The ASPCA Relocation Program transports animals from shelters in areas of high homeless pet overpopulation (known as source shelters), to destination shelters, where there is a higher demand for adoptable animals. Relocation programs can be an important factor in ending the needless euthanasia of adoptable pets due to shelter overcrowding and lack of resources.
Effective relocation partnerships not only help the shelters in need reduce overcrowding, but also allows them to focus on development of best practices and new programs to improve animal welfare and save more lives in their communities.
The ASPCA’s relocation efforts provide resources, support and training to both source and destination shelters. The ASPCA Relocation Program strives to not only impact the number of animals housed at partner shelters, but also to help shelters create and strengthen programs that will have a long-term effect on animal welfare in the surrounding community.
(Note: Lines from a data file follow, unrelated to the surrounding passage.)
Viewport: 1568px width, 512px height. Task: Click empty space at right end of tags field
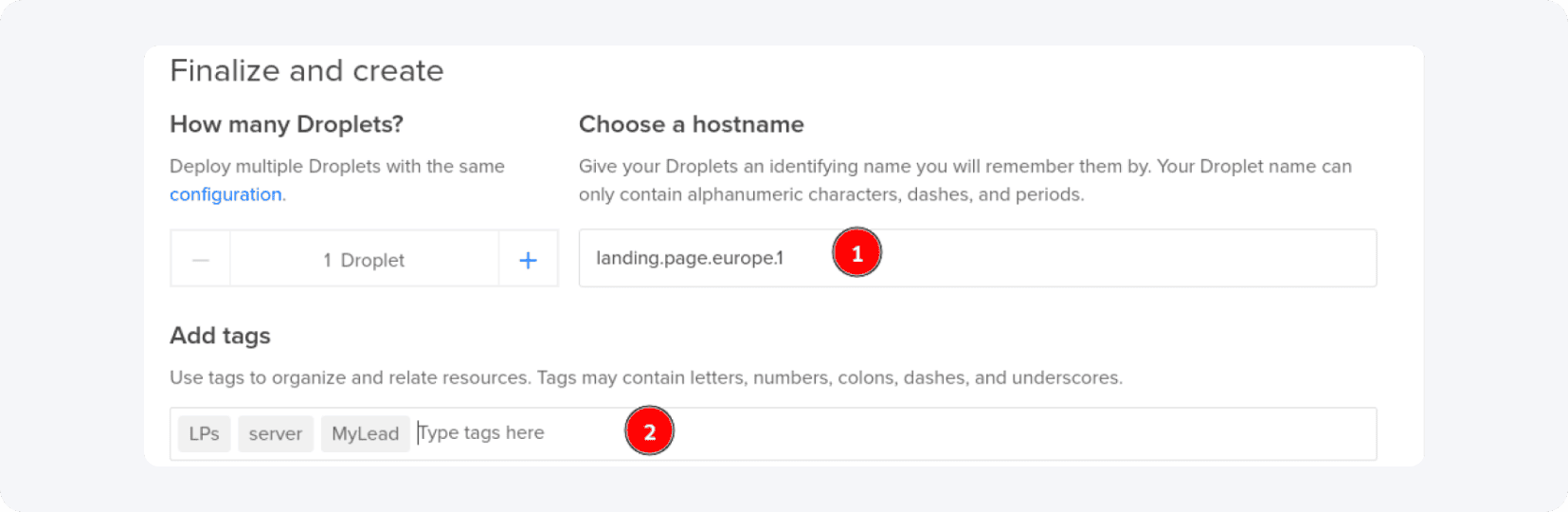tap(1232, 433)
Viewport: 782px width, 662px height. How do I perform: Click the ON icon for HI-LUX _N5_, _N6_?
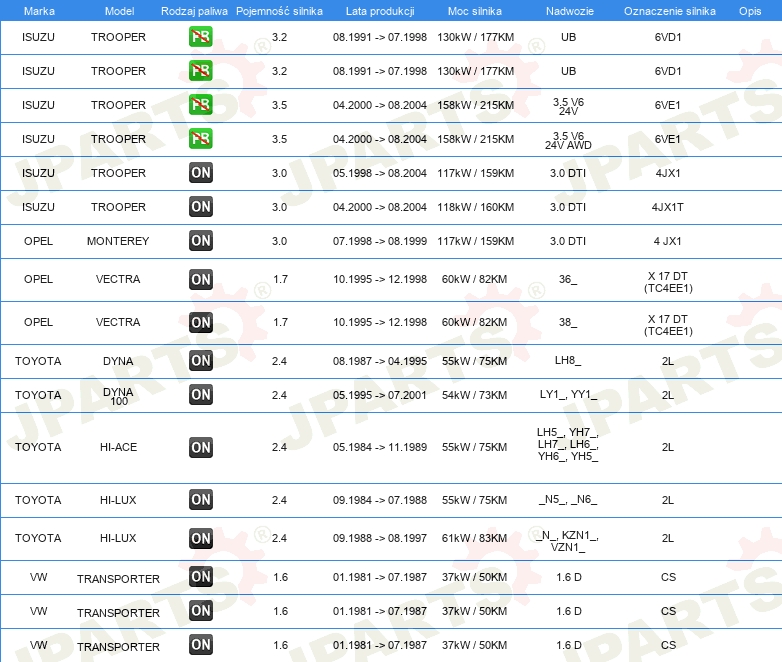tap(201, 500)
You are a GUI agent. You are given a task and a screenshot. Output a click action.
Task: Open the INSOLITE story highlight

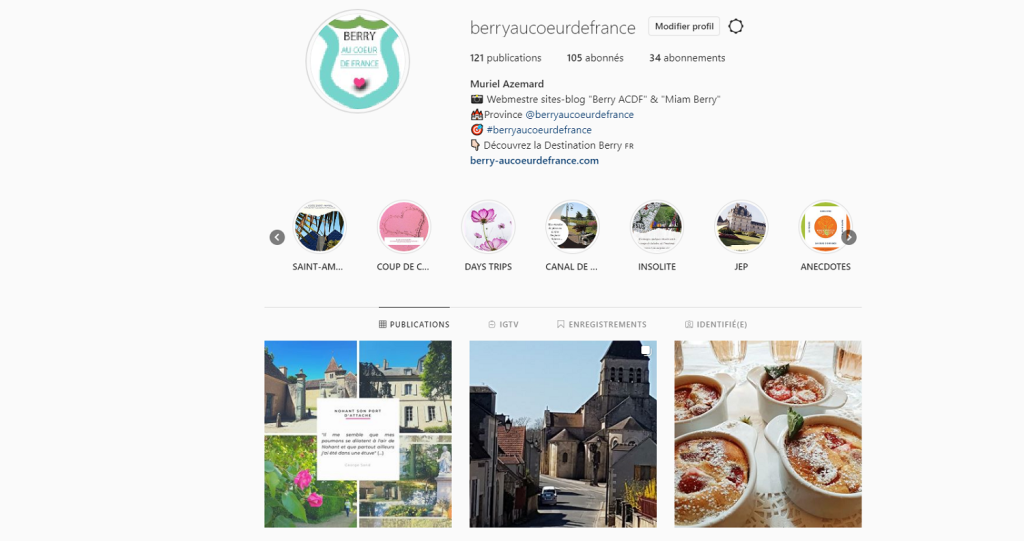tap(656, 227)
Given the number of homeless pets in need, the ASPCA Relocation Program has expanded to include three transport routes across both coasts and through the Midwest.
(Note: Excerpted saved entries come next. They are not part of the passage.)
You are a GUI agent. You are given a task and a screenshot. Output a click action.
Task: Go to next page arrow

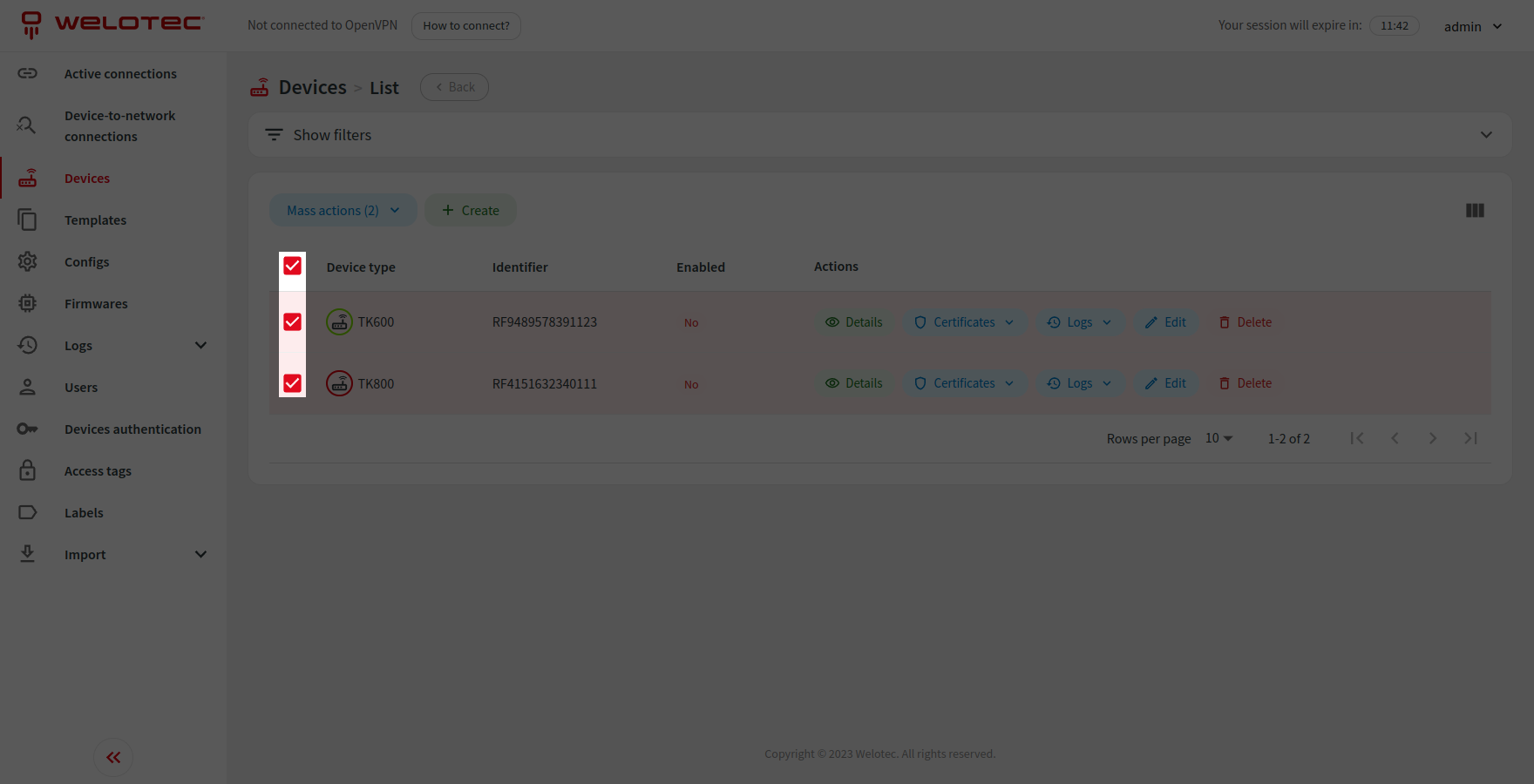[x=1433, y=438]
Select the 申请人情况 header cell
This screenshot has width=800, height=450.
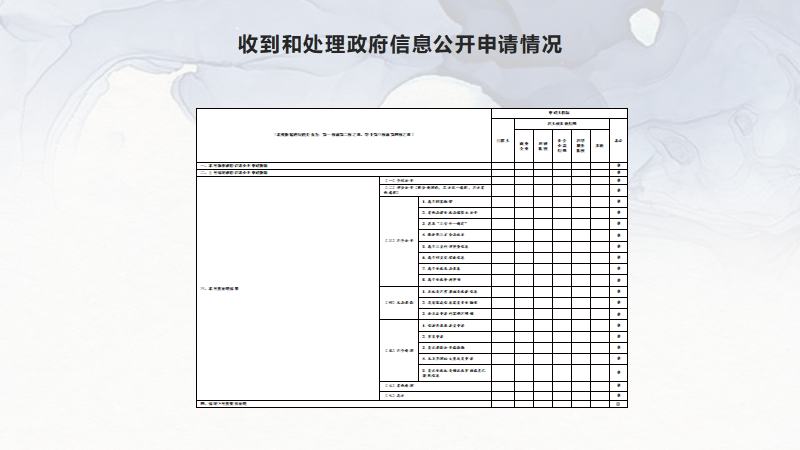tap(559, 112)
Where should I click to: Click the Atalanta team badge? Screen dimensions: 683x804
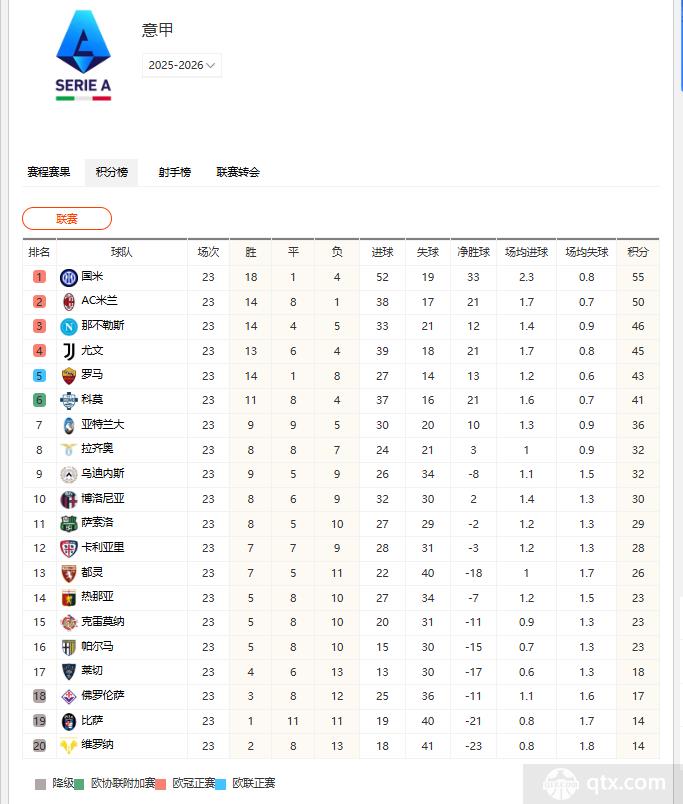(69, 425)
The West Coast Relocation Route
In 2014, the ASPCA launched the West Coast relocation route as part of the ASPCA’s commitment to helping at-risk animals in the Los Angeles metropolitan area. Between 2014 and 2019, the L.A. program moved 51,490.
The Nancy Silverman Rescue Ride (NSRR)
Launched in January 2015, the ASPCA’s Nancy Silverman Rescue Ride (NSRR) initiative is aimed at relocating dogs from areas of high homeless pet overpopulation in the Southeast to locations in the Northeast. In 2019, the NSRR was responsible for the movement of 20,455 animals.
The Midwest Relocation Route
Launched in 2017, the Midwest route is the ASPCA’s newest animal relocation route. In its first three years, the ASPCA has moved 23,000 animals in the Midwest.